### Exercise directions
From the line with "Where should I click to: Collapse" through the final line below, restate each line word for word and return nothing else.
※ ※ ※
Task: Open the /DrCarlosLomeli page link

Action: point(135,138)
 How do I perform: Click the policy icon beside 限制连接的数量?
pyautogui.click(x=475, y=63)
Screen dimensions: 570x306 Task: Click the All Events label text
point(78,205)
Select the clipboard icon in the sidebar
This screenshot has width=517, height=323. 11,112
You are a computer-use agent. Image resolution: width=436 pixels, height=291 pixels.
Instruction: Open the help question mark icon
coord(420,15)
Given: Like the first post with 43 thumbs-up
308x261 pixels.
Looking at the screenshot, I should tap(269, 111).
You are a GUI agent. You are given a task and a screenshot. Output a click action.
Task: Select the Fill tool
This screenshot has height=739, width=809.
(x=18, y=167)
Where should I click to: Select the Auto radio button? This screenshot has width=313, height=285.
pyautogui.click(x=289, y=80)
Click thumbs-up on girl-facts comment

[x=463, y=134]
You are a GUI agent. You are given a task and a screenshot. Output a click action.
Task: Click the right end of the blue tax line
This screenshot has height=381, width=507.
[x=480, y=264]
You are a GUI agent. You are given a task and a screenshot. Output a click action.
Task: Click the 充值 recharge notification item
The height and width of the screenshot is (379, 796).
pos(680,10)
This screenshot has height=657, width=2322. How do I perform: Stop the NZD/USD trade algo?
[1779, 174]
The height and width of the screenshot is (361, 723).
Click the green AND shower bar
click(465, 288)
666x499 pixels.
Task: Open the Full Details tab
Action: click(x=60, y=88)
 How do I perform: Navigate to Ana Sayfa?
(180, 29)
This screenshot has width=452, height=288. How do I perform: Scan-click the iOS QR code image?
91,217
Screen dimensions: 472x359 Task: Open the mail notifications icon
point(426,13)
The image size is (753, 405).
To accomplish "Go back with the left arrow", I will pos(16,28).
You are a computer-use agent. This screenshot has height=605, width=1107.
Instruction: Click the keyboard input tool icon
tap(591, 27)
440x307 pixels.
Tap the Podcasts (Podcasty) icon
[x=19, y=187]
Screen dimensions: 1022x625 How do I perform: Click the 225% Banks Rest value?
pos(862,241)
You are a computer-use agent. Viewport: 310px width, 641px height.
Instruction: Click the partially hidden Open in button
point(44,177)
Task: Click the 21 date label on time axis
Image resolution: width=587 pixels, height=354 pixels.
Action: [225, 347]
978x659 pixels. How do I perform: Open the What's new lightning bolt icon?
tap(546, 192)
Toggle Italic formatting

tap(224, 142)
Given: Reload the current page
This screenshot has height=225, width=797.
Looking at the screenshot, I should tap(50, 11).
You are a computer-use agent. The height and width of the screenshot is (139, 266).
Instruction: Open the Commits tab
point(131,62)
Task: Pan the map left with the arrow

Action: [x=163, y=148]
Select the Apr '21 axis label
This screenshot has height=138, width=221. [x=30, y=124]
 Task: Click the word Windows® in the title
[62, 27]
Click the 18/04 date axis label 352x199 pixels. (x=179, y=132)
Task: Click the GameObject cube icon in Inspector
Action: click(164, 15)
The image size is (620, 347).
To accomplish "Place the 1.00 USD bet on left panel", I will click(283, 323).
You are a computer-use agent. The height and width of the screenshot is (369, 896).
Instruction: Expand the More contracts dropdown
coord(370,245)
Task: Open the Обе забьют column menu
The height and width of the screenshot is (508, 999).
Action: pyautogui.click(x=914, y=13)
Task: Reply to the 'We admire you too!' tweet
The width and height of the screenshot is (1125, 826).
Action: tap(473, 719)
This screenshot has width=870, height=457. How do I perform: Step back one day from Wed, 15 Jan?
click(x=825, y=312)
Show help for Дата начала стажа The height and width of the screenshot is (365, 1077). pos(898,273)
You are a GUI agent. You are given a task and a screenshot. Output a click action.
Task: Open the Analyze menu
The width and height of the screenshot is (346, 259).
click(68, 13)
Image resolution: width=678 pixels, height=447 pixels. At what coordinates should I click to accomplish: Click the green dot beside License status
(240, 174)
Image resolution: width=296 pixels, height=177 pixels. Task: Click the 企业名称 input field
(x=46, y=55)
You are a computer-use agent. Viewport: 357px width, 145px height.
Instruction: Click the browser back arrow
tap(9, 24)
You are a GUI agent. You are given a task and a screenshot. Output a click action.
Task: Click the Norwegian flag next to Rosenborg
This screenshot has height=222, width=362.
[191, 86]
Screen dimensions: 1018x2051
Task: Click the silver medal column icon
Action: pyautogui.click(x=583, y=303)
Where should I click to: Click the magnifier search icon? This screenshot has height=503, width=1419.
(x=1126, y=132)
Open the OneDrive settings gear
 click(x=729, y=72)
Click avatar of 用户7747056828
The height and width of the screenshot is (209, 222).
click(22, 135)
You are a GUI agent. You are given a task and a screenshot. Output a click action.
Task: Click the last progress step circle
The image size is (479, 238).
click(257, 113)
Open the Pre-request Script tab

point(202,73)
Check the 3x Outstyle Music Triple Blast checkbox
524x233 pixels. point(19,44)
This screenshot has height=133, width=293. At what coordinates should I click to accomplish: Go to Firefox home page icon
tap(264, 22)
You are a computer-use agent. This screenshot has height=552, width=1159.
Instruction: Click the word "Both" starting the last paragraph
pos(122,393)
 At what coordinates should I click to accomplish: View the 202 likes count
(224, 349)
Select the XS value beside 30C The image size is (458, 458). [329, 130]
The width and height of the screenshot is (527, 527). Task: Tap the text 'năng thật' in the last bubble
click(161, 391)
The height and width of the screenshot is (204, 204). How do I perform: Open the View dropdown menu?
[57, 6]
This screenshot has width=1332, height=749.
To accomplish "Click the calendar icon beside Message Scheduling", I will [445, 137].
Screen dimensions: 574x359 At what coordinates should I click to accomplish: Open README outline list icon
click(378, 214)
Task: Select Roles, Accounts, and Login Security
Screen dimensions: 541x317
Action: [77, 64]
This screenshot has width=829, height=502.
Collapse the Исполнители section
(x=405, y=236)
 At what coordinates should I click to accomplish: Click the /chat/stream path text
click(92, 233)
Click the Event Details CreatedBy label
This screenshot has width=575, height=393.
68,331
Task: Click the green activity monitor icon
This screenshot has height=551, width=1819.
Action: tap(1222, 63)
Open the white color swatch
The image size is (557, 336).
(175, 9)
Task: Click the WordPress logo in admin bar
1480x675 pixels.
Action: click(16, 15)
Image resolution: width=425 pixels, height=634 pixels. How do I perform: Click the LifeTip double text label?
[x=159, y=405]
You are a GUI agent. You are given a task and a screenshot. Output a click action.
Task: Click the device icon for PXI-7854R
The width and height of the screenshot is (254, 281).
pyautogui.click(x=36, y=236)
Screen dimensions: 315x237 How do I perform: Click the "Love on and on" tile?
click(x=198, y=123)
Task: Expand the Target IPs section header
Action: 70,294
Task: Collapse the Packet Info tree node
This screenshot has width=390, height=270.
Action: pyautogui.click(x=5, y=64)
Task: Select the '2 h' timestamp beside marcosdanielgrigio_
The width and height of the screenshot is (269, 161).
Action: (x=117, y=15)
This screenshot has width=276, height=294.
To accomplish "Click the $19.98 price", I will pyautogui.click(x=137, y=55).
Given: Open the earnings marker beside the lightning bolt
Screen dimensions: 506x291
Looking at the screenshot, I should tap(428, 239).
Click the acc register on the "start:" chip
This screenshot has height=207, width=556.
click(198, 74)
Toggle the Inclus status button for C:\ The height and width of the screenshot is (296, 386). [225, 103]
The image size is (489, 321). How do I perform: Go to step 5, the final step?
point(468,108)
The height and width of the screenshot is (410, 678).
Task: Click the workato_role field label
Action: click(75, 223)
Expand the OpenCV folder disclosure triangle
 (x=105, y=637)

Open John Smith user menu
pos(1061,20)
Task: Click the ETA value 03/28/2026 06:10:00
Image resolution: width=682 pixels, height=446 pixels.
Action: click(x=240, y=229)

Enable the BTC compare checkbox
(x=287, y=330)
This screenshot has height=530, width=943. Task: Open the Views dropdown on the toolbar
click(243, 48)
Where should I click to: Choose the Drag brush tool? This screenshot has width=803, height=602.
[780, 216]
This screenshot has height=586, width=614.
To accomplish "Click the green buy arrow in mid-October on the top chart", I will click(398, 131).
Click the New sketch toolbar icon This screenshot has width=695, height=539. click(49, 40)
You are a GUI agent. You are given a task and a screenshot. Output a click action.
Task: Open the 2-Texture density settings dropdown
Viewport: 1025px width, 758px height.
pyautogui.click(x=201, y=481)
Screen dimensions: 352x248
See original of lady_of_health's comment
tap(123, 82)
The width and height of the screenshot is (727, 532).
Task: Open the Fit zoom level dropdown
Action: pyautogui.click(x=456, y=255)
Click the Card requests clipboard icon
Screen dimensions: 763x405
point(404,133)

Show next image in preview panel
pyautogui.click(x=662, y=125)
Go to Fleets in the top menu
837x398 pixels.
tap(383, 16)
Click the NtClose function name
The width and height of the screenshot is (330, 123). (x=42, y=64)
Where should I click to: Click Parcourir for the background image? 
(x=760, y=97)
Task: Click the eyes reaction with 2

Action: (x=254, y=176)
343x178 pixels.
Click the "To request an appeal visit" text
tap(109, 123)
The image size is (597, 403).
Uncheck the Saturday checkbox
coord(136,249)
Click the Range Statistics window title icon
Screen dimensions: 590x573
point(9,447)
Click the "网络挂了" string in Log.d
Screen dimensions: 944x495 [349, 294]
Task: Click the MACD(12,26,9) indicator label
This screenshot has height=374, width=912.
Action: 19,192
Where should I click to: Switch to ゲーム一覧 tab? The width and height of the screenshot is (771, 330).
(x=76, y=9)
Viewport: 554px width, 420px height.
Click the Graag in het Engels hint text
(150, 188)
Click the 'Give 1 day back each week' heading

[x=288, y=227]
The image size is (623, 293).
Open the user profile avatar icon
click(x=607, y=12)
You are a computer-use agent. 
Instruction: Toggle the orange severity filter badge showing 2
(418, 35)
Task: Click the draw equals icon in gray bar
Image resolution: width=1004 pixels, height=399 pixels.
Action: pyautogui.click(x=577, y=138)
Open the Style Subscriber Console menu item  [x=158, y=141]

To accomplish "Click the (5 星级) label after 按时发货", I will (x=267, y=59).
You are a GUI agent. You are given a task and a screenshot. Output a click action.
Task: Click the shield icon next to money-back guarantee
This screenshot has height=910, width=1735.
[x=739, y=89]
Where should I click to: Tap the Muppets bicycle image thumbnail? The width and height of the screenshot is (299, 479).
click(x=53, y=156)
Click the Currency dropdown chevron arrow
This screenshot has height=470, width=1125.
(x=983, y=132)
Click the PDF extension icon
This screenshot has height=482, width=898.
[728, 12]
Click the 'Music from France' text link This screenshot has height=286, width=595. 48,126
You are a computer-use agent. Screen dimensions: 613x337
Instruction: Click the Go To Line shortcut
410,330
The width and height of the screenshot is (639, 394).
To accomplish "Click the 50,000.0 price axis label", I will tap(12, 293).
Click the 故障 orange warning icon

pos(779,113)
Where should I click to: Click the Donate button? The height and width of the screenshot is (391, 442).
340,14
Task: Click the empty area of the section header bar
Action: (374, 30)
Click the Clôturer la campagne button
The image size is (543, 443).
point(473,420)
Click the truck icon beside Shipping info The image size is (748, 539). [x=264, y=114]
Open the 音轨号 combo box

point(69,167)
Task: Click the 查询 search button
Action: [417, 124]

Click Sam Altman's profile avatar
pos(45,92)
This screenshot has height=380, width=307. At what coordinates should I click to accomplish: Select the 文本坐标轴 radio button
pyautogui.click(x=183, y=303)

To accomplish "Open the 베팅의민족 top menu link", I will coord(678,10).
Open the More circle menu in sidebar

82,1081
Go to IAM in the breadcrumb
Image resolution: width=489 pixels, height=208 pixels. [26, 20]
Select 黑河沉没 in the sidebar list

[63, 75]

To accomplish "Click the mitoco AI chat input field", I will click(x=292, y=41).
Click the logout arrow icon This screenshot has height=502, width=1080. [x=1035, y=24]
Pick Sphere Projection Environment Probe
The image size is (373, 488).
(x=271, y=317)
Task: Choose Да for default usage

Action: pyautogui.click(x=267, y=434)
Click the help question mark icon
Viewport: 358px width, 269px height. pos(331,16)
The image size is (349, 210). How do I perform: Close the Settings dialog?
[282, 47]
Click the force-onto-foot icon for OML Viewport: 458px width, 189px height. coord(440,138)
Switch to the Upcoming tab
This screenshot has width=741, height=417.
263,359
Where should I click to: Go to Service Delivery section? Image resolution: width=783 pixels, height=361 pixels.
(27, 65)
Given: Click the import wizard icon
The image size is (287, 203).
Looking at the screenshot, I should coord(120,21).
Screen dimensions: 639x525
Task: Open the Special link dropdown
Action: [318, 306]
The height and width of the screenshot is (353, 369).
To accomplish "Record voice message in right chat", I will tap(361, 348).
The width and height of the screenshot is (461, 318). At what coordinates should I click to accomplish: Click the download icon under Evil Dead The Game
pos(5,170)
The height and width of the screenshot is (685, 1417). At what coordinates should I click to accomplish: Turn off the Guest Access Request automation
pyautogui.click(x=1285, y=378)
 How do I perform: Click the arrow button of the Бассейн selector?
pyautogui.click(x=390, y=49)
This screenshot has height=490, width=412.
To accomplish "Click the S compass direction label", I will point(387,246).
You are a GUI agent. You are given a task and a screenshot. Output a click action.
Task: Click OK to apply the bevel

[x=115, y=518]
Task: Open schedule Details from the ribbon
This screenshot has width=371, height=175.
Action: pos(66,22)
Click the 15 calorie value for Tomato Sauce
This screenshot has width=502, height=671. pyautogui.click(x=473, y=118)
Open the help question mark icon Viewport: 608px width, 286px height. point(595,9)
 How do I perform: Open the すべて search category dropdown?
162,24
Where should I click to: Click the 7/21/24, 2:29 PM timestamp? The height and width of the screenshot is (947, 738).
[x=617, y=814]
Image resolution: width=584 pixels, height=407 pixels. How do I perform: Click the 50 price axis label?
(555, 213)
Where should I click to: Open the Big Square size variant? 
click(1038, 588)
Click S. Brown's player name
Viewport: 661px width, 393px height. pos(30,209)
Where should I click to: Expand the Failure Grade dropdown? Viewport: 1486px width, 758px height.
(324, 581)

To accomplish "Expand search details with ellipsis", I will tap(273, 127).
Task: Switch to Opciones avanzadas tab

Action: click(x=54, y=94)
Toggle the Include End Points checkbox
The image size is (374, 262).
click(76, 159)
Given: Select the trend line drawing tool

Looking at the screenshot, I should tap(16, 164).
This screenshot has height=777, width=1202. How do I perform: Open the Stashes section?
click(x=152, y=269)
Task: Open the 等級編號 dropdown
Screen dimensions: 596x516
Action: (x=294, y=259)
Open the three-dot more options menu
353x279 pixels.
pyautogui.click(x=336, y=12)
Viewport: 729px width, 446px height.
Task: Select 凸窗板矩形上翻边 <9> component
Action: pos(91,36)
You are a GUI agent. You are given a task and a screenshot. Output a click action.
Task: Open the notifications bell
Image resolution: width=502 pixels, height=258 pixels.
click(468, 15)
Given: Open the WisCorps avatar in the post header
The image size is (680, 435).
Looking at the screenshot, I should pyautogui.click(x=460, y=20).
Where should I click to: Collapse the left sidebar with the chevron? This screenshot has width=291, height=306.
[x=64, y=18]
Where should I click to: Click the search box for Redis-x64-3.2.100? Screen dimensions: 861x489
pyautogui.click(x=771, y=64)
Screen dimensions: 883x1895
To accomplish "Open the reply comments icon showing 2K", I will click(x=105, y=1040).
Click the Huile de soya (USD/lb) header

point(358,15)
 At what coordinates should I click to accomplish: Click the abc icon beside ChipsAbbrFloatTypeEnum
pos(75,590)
※ ※ ※
### Answer to the exercise
Where should I click to: Collapse the left sidebar with the chevron? This screenshot has width=291, height=306.
[x=64, y=18]
Where should I click to: Click the search box for Redis-x64-3.2.100? Screen dimensions: 861x489
pyautogui.click(x=771, y=64)
Screen dimensions: 883x1895
To accomplish "Open the reply comments icon showing 2K", I will click(x=105, y=1040).
Click the Huile de soya (USD/lb) header

point(358,15)
 At what coordinates should I click to accomplish: Click the abc icon beside ChipsAbbrFloatTypeEnum
pos(75,590)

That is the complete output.